Wildlife Watch: Make way for amphibians
WEST RUTLAND, Vt. (WCAX) - As the weather warms up, many critters are on the move. That includes the annual amphibian migration to vernal pools and wetlands to breed.
At the Whipple Hollow Wildlife Management Area in West Rutland, Vermont Fish and Wildlife herpetologist Luke Groff is looking for signs of amphibians. “Springtime in Vermont is time for amphibian migration,” Groff said. “Right now they are kind of waking up, shaking off the winter and bee-lining it to their breeding site.”
“So now, during or after snowmelt or during March and April, when temperatures are right and precipitation is right. It’s when a lot of our amphibians will be coming out of their overwintering habitats and moving into their breeding habitats,” Groff said. He says the migration time is an exciting for wildlife watchers. “It’s kind of a social thing. You go out to an area where there is a road bisecting a breeding site and an upland winter habitat and that’s when the critters would cross the road. You are typically looking after sundown, during rainy nights, when temps are above 40 degrees. And you can imagine that sometimes you get out there and there are a couple of frogs, salamanders crossing the road. Sometimes, it’s hundreds and sometimes it’s thousands depending on the year.
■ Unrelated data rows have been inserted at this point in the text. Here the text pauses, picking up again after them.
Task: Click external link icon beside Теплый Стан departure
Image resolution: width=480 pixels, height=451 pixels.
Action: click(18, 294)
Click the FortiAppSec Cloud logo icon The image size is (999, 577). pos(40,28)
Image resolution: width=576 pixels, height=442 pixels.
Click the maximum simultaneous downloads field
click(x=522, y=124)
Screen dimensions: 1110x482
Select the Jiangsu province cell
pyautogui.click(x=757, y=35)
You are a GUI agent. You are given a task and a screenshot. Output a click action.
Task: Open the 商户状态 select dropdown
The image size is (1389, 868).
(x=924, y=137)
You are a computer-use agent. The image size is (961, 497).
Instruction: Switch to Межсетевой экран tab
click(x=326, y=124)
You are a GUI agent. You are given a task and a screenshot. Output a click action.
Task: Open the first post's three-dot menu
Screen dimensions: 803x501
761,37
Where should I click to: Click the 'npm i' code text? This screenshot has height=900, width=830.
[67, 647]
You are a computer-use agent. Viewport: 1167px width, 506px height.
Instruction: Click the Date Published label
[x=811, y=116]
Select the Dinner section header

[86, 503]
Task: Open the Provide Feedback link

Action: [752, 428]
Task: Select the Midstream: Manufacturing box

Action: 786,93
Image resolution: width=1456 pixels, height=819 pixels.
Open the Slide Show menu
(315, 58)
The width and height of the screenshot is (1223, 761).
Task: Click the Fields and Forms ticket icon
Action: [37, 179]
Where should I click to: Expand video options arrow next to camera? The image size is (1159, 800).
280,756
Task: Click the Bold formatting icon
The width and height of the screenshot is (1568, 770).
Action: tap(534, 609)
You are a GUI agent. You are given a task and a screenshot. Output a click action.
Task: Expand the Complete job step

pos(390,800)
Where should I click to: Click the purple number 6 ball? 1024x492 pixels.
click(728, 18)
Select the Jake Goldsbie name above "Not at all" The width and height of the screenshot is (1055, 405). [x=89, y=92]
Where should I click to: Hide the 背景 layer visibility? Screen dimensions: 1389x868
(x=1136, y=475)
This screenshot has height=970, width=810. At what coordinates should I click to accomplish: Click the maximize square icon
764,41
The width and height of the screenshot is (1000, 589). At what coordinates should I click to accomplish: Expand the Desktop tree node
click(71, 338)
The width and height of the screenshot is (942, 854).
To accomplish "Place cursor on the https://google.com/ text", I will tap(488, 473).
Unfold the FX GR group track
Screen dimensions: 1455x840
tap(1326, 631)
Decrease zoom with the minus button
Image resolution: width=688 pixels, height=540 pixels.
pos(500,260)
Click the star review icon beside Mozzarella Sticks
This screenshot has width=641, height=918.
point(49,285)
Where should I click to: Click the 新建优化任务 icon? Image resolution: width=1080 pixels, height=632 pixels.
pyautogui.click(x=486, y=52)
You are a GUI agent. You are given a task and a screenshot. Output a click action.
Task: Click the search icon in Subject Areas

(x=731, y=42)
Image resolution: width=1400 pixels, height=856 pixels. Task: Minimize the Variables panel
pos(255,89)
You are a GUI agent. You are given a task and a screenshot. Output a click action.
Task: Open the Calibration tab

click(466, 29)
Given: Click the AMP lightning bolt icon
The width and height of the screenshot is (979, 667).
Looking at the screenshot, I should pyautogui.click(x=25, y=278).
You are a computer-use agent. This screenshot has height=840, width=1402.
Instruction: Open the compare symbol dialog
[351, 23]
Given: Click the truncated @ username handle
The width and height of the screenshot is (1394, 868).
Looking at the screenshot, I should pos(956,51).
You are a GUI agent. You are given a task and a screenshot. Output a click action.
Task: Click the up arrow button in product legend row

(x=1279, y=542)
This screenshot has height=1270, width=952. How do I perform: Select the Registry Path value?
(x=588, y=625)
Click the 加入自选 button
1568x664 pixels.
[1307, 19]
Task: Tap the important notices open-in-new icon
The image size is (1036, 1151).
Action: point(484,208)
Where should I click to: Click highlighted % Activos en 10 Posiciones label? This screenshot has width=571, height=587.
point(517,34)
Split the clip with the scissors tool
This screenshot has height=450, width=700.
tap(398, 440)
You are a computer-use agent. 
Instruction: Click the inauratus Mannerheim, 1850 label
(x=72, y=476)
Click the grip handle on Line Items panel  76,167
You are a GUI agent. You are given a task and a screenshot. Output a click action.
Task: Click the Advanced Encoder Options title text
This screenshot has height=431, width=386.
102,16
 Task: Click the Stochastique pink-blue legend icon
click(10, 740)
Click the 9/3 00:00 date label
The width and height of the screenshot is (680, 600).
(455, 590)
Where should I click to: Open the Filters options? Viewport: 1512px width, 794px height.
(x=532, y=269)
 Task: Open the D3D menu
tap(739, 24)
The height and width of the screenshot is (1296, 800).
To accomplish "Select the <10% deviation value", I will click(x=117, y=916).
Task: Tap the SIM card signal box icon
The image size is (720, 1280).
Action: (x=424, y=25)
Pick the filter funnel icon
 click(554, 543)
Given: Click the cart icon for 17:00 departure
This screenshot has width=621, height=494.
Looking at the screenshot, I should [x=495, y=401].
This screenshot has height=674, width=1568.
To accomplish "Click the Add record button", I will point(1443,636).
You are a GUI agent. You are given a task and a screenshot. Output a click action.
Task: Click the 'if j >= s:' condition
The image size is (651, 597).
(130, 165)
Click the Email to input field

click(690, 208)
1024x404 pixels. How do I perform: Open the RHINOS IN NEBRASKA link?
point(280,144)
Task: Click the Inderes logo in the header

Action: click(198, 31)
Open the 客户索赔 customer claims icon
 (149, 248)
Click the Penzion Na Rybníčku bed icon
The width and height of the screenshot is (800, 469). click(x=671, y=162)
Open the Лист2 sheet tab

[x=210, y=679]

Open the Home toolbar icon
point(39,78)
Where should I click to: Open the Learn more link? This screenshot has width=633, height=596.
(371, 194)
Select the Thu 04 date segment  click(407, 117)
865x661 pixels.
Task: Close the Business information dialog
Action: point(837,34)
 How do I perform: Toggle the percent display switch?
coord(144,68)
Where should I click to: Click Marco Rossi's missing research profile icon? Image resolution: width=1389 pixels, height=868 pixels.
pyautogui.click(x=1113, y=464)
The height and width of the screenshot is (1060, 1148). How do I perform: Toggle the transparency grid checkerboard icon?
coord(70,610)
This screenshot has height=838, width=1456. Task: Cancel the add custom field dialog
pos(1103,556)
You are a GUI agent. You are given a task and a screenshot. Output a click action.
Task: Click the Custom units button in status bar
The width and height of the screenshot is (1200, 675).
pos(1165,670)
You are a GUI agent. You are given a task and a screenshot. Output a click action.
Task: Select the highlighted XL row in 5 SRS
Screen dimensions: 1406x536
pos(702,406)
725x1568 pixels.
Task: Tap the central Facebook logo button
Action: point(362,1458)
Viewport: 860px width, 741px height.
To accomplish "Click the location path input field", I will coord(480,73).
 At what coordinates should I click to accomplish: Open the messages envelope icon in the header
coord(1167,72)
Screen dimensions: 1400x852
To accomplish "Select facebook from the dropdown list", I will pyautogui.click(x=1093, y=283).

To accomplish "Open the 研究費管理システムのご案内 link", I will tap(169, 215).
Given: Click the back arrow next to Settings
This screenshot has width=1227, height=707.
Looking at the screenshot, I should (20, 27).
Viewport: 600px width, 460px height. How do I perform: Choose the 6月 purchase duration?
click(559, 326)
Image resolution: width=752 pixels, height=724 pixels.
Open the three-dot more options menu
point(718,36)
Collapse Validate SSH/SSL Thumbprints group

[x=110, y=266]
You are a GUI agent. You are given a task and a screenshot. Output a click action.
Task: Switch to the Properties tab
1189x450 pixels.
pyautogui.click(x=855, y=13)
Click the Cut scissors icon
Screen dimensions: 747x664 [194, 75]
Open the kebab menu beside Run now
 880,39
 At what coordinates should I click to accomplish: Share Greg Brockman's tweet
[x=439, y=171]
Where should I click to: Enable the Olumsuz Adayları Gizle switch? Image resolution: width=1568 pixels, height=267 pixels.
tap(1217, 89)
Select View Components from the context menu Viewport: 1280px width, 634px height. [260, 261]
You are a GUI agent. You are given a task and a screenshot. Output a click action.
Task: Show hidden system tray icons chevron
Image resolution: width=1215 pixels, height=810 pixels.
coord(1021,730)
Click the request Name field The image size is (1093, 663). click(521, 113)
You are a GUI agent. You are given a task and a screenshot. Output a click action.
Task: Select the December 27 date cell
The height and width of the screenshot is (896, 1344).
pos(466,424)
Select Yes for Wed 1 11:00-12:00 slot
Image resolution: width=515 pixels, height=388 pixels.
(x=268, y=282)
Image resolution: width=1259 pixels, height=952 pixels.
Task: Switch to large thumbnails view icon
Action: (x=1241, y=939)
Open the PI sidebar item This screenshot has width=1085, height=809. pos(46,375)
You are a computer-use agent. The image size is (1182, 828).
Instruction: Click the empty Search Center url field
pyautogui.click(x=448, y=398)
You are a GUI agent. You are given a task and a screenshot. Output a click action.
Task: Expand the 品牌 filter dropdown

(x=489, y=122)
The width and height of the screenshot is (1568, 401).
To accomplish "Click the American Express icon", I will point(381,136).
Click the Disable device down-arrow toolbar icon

Depending on the time, it could be amazing.”
Groff says those frogs, toads, and salamanders have one interest. “They are going to breeding sites. A lot of the species that we are talking about right now are vernal pool amphibians, so they are breeding in a wetland much like this one. This is a vernal pool that will temporarily dry. There are no fish but some of these species will also use other wetland types,” he said. “These amphibian crossings can be found statewide. There are some well-known ones, there are some ones that haven’t been found yet. If you find an amphibian crossing, it would be great that you could report it.”
Groff reminds would-be watchers at road crossings to not go alone, to wear reflective clothing, and enjoy from a distance nature’s way of welcoming in a new season. “It is a sign of spring. It’s a sign that winter is behind us, spring is in front of us or on us, and warmer days are coming.